Products from the UK looking to get protected status prepare their applications stipulating the criteria, description and recipe of their food products. The EC evaluates the applications once they are revised by Defra. The EC provides the final approval on any particular product.
In the case of Cornish pasties, it was The Cornish Pasty Association who dictated the recipe and ingredients for the genuine Cornish Pasty. The Association has applied for Protected Geographical Indication to request that only Cornish pasties made in Cornwall and to the traditional recipe, ingredients and manner are called Cornish pasties.

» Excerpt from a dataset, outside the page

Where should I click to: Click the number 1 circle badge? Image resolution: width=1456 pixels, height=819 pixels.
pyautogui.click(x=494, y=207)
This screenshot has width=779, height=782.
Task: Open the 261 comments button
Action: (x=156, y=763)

A Google search soon reveals what they are talking about. BBC ‘Bogus “Cornish” pasties face ban’ (this one probably OK), ‘EU says Cornish pasties can’t contain carrots …’ (oohbrussels.wordpress.com), ‘Turnip or swede? Brussels rules on ingredients of Cornish pasty …’
On August 19, the Daily Telegraph reported on The turnips of Brussels, asking what is the difference between a turnip and a swede. Apparently the Cornish call swedes turnips:
It has proved one of the great culinary conundrums: what is the difference between a turnip and a swede? They are both members of the cabbage family, but the former is a small, white astringent vegetable, while the latter is large, yellowy-orange and sweeter-tasting. They should not be that difficult to tell apart. However, just to confuse matters, the Scots call swedes “neeps”, and the Cornish also insist that they are filling their pasties with turnips, when in fact they are swedes.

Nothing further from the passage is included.